ALS has gripped Carbajal’s family for generations. His grandmother Marie was diagnosed with the disease when Carbajal was in middle school and died six years later. His mother, Catherine, has been living with the disease since he was in high school.
In 2013, Carbajal began feeling weakness in his hands, arms, and shoulders — weakness that made it almost impossible for him to continue his work as a professional wedding photographer.
In January, 2014, he was diagnosed with ALS. He was just 26 years old at the time.
“Since then, I’ve lost the ability to button my clothes and open bottles,” he says. “I feel like I have weights strapped to my body. Taking a shower is a workout in itself.”
When the Ice Bucket Challenge became a viral sensation in 2014, raising an estimated $220-million worldwide for ALS-related charities, Carbajal naturally felt compelled to help raise money for and awareness about the disease. But rather than simply completing the challenge, he created a powerful, 7-minute video that included an unscripted, tearful account of his battle with ALS.
“As the Ice Bucket Challenge was growing, its success had been bittersweet for me because I felt as though there was a lack of complete understanding of what ALS truly is,” he said. “So I decided to turn the camera on myself. I didn’t know what I was going to say, but I knew I wanted it to give people a better sense of what the disease is — and why it’s so important to find a cure.”

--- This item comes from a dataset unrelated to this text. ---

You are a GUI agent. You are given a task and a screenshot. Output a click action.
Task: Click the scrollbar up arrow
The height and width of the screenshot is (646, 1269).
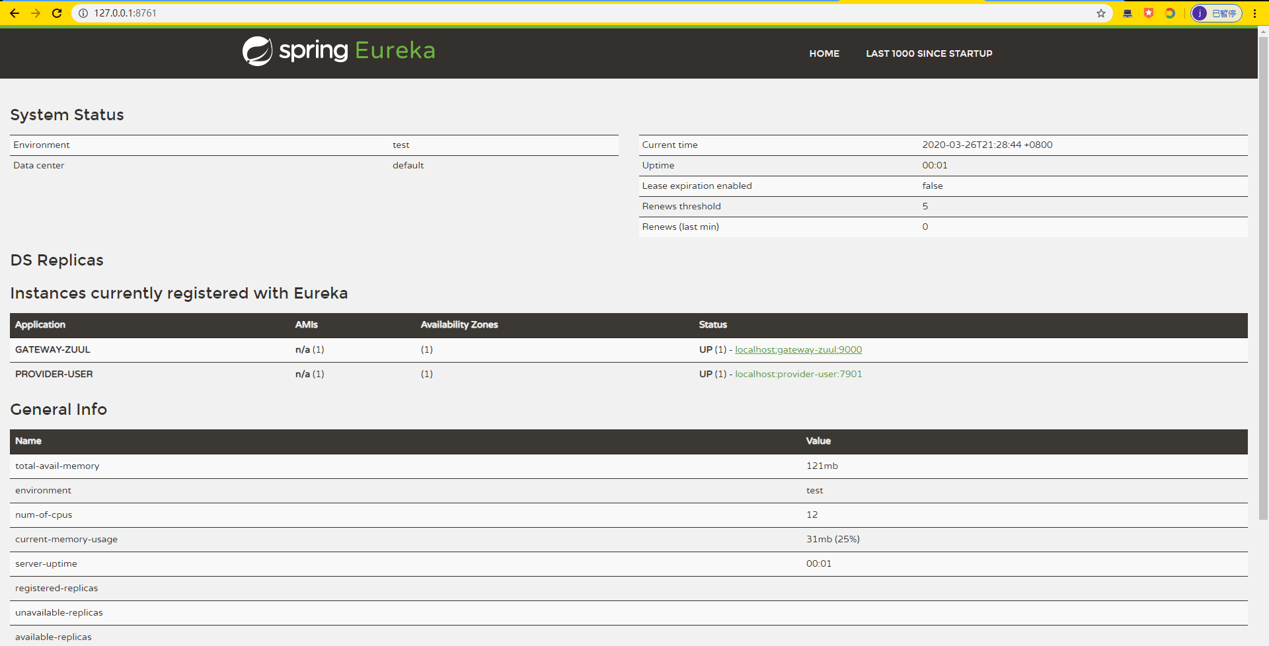pyautogui.click(x=1263, y=30)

Carbajal’s video accomplished what others’ had not. It started a conversation about the disease — and put a human face on its devastating effects. With more than 16 million views, it has also put Carbajal into the public spotlight. He has since been able to discuss the disease on the popular Ellen DeGeneres show, pen essays for media outlets like CNN.com, and start an online campaign called Kiss My ALS.
In turn, his work has provided lessons to volunteers and nonprofit fundraisers about how to connect donors to your favorite cause.
“With any cause, you have to be transparent and authentic. That’s the reason why my video has been so successful,” Carbajal says. “If the reader, or the viewer, or the person contributing doesn’t understand the story behind the cause, they aren’t going to be as involved.”
Even more important, however, has been his impact on ALS TDI, and it’s work to find a cure for the disease. As a result of the money raised from Carbajal’s video, ALS TDI has been able to expand its precision-medicine program from 25 patients to 300, as well as move forward with clinical trials that are likely to help advance the development of new ALS drugs.
“Anthony’s story is the story of ALS and the urgency we all feel in the need to develop effective treatments and cures for patients today,” says ALS TDI chief executive officer Steve Perrin. “His Ice Bucket Challenge video inspired thousands of people to join the fight and give to ALS research at ALS.net. As the only ALS organization 100 percent focused on ALS research, we have been able to invest those dollars rapidly into research programs, including expanding our precision medicine program, the only one for ALS in the world, from 25 patients to 300.”
As the winner of the Cash, Sweat & Tears Award, Carbajal gets a $1,000 check from award sponsor Blackbaud, a trophy, and a collection of footwear and apparel from New Balance.